+++ DATA +++
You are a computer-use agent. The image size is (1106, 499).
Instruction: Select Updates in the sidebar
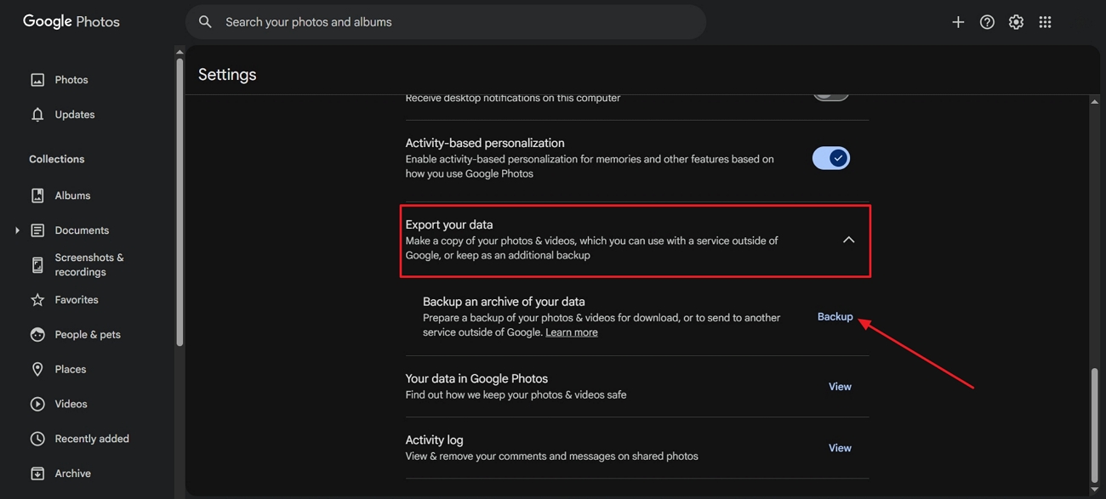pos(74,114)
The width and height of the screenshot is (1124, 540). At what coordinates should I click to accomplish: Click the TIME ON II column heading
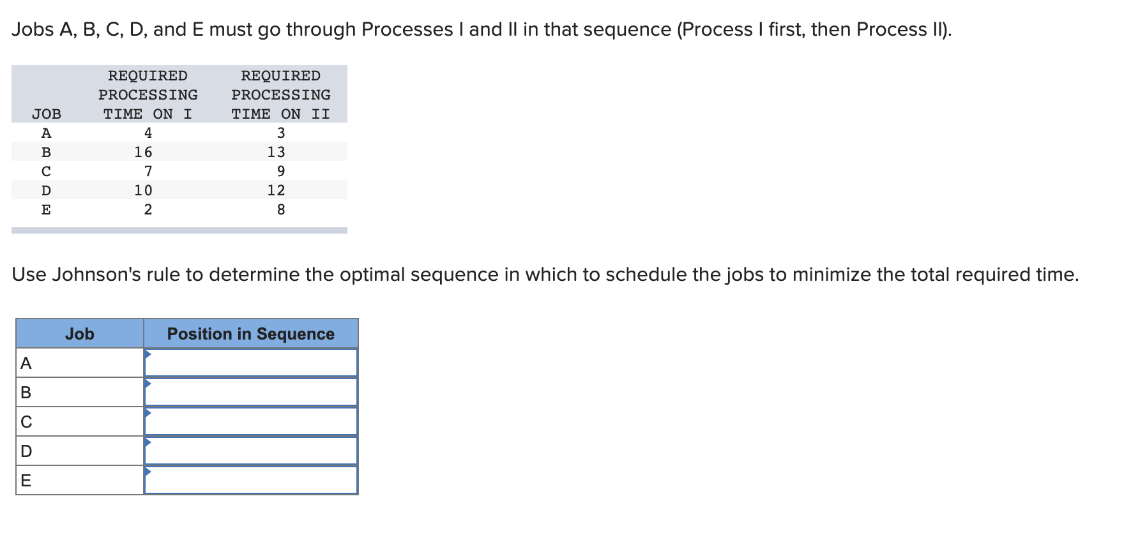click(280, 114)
+++
+++ DATA +++
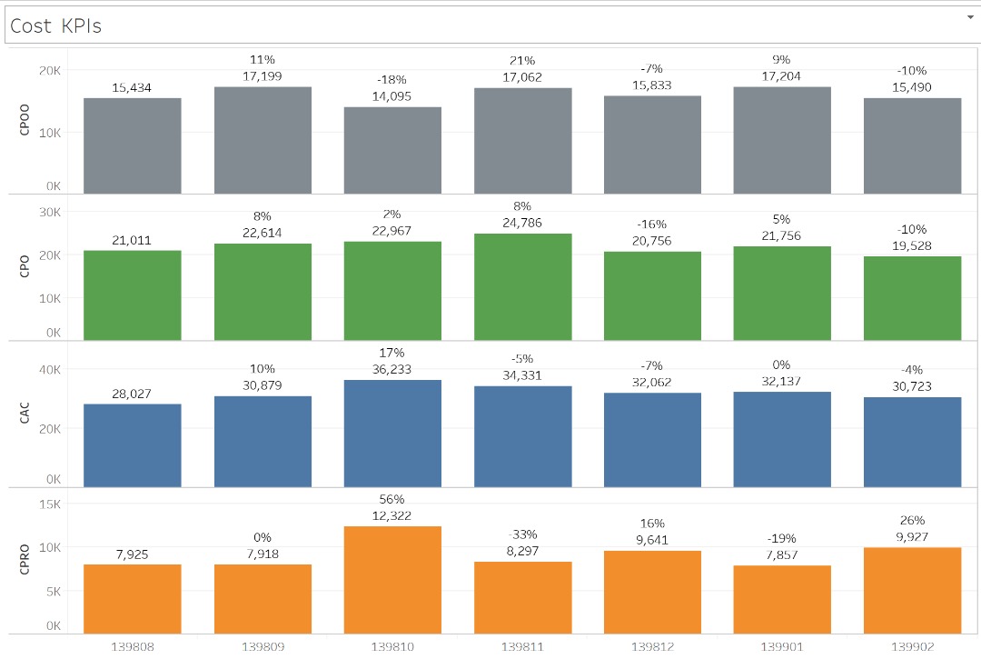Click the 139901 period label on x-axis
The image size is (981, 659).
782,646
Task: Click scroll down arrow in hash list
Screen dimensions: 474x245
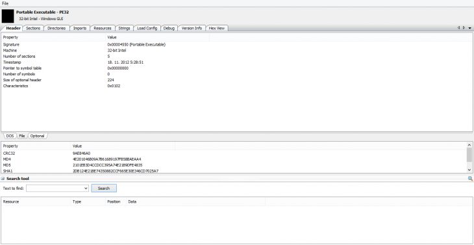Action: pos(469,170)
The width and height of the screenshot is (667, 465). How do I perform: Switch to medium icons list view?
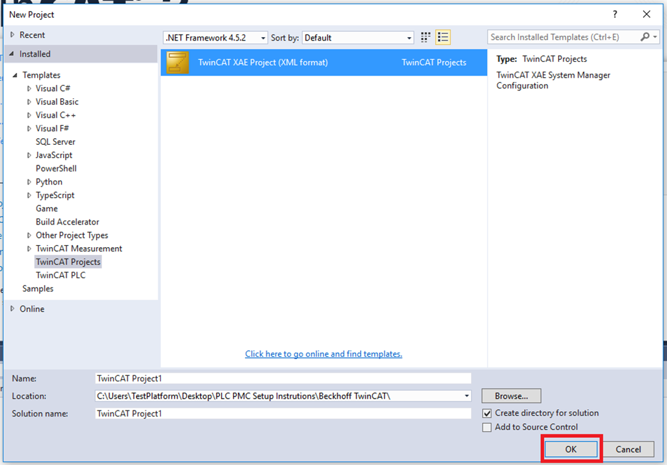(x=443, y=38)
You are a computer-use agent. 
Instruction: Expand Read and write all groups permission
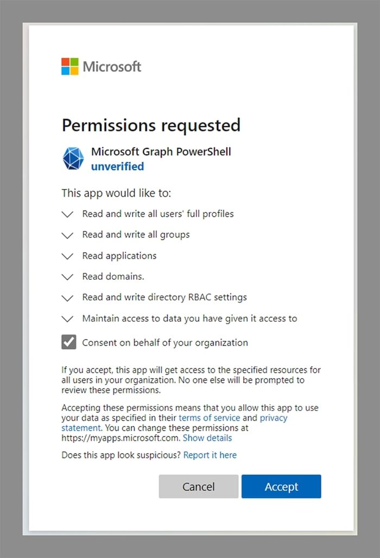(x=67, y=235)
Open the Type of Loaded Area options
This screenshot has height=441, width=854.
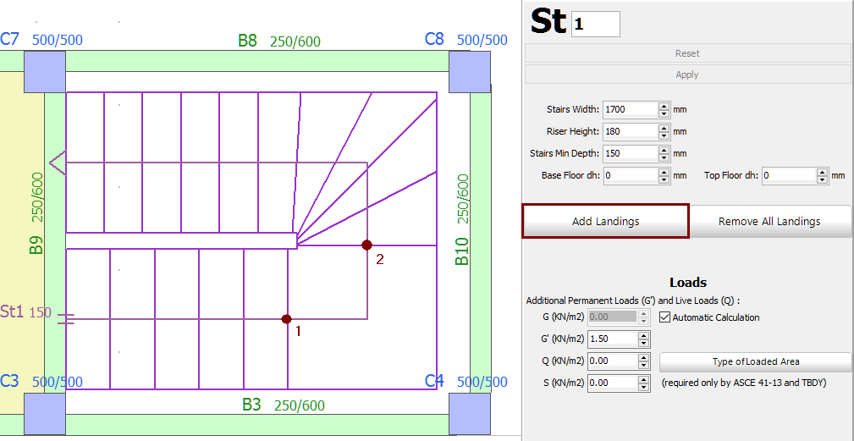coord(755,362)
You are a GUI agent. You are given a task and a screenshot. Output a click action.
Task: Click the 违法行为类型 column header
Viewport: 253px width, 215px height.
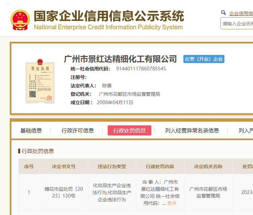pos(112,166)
+++
WHAT IS BEING ASKED: Wherever a line in the entries holds "agent", copy that line.

TASK RESPONSE:
You are a computer-use agent. The image size is (1106, 499).
You are a computer-use agent. 
You are a GUI agent. You are given a task and a screenshot. Output a click action.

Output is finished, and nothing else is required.